Materials provided: Begin

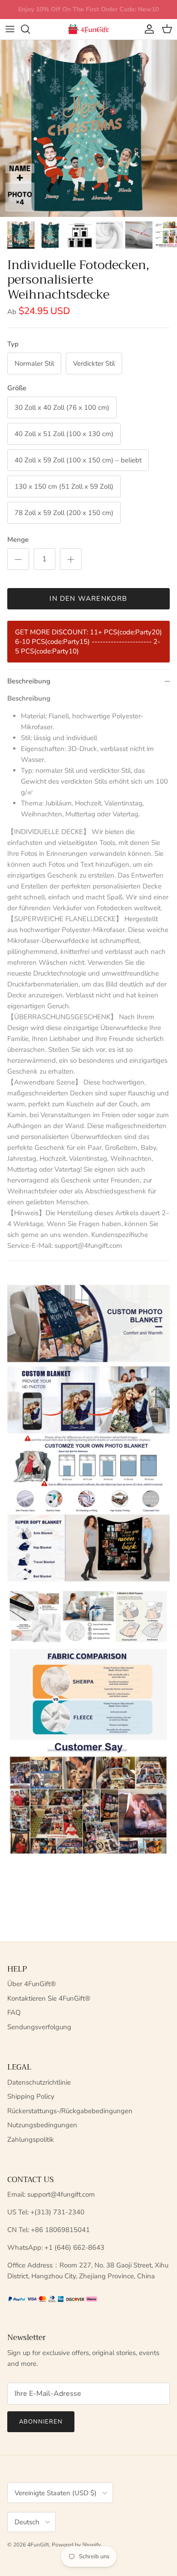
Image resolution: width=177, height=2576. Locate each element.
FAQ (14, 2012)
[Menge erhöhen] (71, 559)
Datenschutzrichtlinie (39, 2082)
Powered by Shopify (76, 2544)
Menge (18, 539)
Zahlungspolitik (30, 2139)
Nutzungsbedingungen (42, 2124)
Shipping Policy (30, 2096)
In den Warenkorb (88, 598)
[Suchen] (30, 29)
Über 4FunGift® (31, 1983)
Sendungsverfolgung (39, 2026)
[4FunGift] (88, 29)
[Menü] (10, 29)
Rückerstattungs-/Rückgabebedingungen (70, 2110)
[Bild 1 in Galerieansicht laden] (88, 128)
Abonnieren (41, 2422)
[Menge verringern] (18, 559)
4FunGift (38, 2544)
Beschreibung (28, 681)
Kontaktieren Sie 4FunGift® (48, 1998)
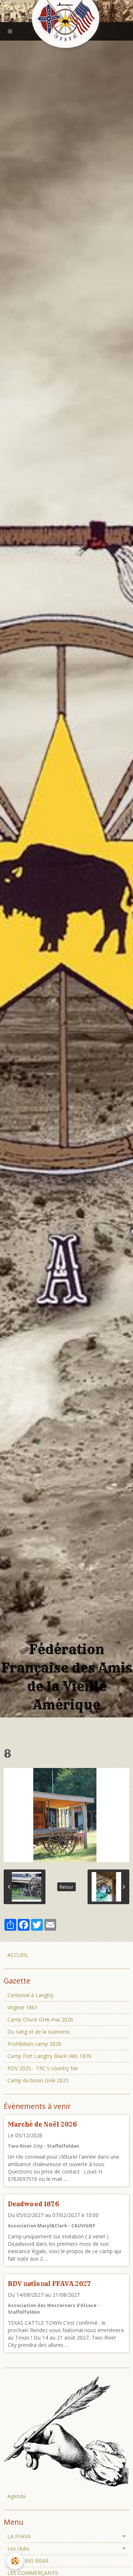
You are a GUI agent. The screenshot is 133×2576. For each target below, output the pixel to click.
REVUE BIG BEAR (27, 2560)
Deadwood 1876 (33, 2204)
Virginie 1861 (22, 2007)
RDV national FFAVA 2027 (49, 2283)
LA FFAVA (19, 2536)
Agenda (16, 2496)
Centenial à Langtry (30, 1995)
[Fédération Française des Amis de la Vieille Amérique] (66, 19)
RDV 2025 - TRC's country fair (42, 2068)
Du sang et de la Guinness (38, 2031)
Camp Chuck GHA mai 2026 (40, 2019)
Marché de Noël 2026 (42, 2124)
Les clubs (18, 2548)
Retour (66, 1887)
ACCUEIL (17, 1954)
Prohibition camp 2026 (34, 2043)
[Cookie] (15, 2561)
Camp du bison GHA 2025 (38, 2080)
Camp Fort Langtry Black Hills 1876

Materials provided: End

◆ What this task involves ◆
Reply with one number: the count of lines in the entries that include the word "Langtry".

◆ Final answer ◆
2